Tips from the Architect: Copper in Architecture

October 26, 2016

The use of copper in architecture dates all the way back to the 3rd century BC, with two notable examples being the roof covering of the Pantheon and the roof of the Danish castle Kronborg (made famous by Shakespeare as the setting of Hamlet’s castle Elsinore). Both as a building material and as a striking design choice, it has stood the test of time. Copper is a great choice for homeowners seeking a material that is both unique and durable.

The Benefits of Copper

  • The surface of copper develops a patina over time, which protects the copper below and resists corrosion.
  • It is very durable and can last hundreds of years – great for sustainability.
  • It is recyclable, and the quality holds up.
  • Copper is a low maintenance material that requires no cleaning.
  • It has a low thermal expansion compared to other metals.
  • It is lightweight. A copper roof is ¼ the weight of a tiled roof – this also means a lower cost for roof support.
  • In residential applications, copper and its alloys are frequently used for lightning protection. The most common alloys of copper are bronze (copper and tin) and brass (copper and zinc).
  • A copper roof can tie in stylistically with other copper elements like downspouts, scuppers, and flashings.
  • Copper can have a higher initial cost than other roofing materials, but its longevity and low level of maintenance make up for this over the long term.

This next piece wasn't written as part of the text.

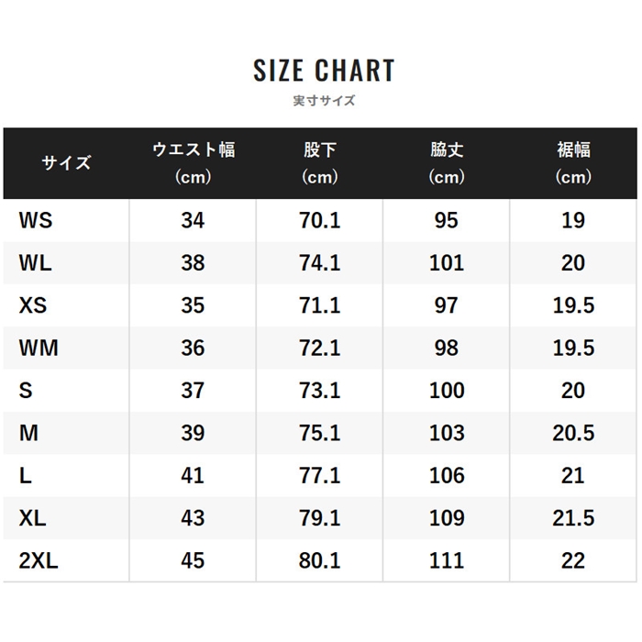
Task: Select the WL size row label
Action: point(35,263)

A History of Copper in the United States

The origin of rolled copper in the US is rooted in Boston’s history. Benjamin Stoddert, Secretary of the Navy from 1798-1801, wanted a strong navy but also hoped to decrease dependence on Britain for copper products. Copper creates an oxide coating when it interacts with seawater, making it an ideal material for the bottom of a wooden ship, as it protects the wood and prevents build-up of barnacles and residue. Stoddert reached out to Paul Revere to encourage him to develop a process for cold rolling copper here in America.

In 1800, Paul Revere received a loan from the Federal Government, purchased a mill in Canton, MA, and converted it into a copper rolling mill. Revere had been rolling silver since 1785, but it took him a few years to master the process. In addition to “coppering” the navy fleet, in 1802 Revere also covered the dome of the new Massachusetts State House with his copper sheets. He was the first American to roll sheets of copper as a successful business.

Thanks to the process laid out by Revere and perfected over the years, rolled copper is now an accessible element for residential applications. Today it commonly comes as lead coated copper. The lead helps the roof from weathering and is easy to manipulate as it is malleable. Lead coated copper does not stain brick, stone, or other porous materials, can be painted or allowed to patina, and is very watertight when installed properly. From a design standpoint, lead coated copper is sometimes selected for those seeking gray color tones as opposed to the red coloring of copper. This allows for more flexibility, as homeowners can decide how bold they wish to be in using copper as a design accent.

Whatever your design preference, copper can lend durability and character to your home that will last for years to come.